K. V. Sasikanth

Personal information
- Full name: Kodiramakrishna Venkata Sasikanth
- Born: 17 July 1995 (age 31) Visakhapatnam, Andhra Pradesh, India
- Batting: Right-handed
- Bowling: Right-arm medium
- Role: All-rounder

Domestic team information
- 2015/16–present: Andhra Pradesh

Career statistics
| Competition | FC | LA | T20 |
| Matches | 47 | 29 | 61 |
| Runs scored | 1,000 | 266 | 418 |
| Batting average | 17.54 | 16.62 | 17.41 |
| 100s/50s | 0/3 | 0/1 | 0/0 |
| Top score | 99* | 52* | 47* |
| Balls bowled | 7,677 | 1,156 | 1,282 |
| Wickets | 154 | 23 | 66 |
| Bowling average | 22.77 | 46.86 | 26.95 |
| 5 wickets in innings | 9 | 0 | 0 |
| 10 wickets in match | 1 | – | – |
| Best bowling | 6/18 | 3/46 | 3/8 |
| Catches/stumpings | 19/– | 12/– | 30/– |
- Source: ESPNcricinfo, 12 December 2025

= K. V. Sasikanth =

Indian cricketer (born 1995)

K. V. Sasikanth (born 17 July 1995) is an Indian cricketer who plays for Andhra Pradesh.
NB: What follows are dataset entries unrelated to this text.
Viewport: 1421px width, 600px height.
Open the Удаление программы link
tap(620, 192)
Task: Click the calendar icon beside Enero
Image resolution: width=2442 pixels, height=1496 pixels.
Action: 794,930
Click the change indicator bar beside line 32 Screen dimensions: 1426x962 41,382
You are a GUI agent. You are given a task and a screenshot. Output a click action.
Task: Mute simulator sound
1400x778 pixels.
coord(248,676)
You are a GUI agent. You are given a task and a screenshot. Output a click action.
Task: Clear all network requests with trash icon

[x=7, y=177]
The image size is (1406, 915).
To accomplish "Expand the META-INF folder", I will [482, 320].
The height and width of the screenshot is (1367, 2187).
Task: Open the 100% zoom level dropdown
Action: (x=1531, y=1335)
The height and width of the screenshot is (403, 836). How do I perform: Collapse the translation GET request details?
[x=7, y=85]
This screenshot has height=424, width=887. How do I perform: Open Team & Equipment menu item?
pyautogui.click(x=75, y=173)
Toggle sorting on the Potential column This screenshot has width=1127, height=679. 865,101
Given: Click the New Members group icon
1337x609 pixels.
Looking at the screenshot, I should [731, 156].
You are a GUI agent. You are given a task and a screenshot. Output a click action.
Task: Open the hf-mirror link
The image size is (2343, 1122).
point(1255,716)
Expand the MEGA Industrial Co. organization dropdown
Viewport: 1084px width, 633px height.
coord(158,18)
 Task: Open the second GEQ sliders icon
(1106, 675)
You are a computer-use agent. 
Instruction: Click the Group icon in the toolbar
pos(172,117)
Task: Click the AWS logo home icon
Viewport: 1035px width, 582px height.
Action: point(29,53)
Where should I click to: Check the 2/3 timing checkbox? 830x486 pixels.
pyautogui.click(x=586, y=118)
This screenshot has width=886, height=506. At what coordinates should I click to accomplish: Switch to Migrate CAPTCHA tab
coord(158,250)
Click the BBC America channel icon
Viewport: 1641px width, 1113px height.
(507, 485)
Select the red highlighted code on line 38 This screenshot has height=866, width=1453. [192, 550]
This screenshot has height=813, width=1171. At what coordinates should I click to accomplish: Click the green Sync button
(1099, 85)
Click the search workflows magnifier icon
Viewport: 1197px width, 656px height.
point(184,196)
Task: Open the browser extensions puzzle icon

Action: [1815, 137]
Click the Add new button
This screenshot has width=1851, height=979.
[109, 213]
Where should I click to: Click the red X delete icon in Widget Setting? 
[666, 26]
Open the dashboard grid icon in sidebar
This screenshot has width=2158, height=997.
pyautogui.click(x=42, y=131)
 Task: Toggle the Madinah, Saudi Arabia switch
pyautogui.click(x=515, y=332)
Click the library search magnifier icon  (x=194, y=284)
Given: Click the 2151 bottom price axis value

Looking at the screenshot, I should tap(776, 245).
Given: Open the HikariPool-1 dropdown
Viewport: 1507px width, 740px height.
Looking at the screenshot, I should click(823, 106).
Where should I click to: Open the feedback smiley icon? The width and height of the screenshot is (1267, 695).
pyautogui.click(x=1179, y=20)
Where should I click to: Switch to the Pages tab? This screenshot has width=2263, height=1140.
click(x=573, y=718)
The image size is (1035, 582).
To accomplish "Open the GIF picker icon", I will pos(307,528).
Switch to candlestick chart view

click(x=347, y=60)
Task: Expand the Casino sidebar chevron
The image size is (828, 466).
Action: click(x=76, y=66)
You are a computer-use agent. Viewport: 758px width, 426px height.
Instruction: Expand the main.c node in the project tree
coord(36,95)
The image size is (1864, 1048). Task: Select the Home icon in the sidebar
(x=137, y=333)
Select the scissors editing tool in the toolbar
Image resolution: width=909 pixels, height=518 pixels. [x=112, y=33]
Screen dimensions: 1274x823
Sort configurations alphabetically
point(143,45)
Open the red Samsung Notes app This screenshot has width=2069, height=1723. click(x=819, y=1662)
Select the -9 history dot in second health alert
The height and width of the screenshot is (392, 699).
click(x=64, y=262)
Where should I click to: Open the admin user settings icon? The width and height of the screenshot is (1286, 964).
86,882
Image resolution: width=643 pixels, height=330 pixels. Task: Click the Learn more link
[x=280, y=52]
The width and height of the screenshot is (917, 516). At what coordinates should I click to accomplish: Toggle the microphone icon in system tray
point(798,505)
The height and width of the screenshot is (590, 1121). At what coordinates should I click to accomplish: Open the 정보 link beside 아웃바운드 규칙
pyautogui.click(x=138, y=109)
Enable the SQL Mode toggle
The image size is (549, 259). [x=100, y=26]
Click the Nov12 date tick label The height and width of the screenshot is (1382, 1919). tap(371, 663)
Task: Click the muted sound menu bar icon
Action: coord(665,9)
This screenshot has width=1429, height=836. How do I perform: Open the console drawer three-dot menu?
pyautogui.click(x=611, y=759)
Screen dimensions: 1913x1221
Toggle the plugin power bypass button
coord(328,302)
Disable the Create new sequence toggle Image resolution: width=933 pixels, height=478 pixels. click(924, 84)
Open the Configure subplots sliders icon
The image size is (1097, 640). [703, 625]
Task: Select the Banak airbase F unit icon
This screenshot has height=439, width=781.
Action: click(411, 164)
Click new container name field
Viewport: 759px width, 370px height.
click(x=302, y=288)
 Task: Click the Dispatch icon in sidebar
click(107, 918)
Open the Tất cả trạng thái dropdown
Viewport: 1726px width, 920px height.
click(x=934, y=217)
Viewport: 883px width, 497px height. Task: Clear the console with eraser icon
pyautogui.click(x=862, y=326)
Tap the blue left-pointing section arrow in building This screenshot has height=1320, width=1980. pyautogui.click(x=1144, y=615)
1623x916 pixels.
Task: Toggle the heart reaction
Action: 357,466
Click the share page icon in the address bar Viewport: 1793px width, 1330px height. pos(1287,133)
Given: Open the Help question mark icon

He made his first-class debut on 22 October 2015 in the 2015–16 Ranji Trophy. He made his List A debut on 10 December 2015 in the 2015–16 Vijay Hazare Trophy.

Sasikanth was the joint leading wicket-taker for Andhra in the 2018–19 Ranji Trophy, with 17 dismissals in four matches. He took his best first-class bowling figures in that season, taking 6 for 18 and helping to dismiss Madhya Pradesh for 35.